3 cups cubed peeled butternut squash (about 1 pound) 2 tablespoons extra-virgin olive oil, divided 1/4 teaspoon kosher salt 1/4 teaspoon freshly ground black pepper 1/2 cup walnut halves 8 ounces uncooked farfalle (bow tie pasta) 1 1/2 cups organic vegetable stock 1 1/2 tablespoons white balsamic vinegar 1 garlic clove, minced 1/4 cup fresh flat-leaf parsley leaves 1 tablespoon minced fresh sage 2 ounces vegetarian Parmesan cheese, shaved (about 1/2 cup)

Instructions

Preheat oven to 400 °. Combine squash, 1 tablespoon olive oil, salt, and pepper on a baking sheet; arrange in a single layer. Bake at 400 ° for 15 minutes or until tender. Add walnuts to baking sheet; bake at 400 ° for 5 minutes or until toasted.

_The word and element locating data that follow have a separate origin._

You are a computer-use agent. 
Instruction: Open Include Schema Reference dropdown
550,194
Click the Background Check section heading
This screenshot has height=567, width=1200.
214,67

Cool slightly; coarsely chop walnuts. Cook pasta according to package directions, omitting salt and fat. Drain. Combine remaining 1 tablespoon olive oil, stock, vinegar, and garlic in a large skillet over medium-high heat; simmer 8 minutes or until reduced to 1/2 cup. Combine pasta, squash mixture, walnuts, stock mixture, parsley, and sage in a large bowl; toss to coat. Sprinkle with cheese.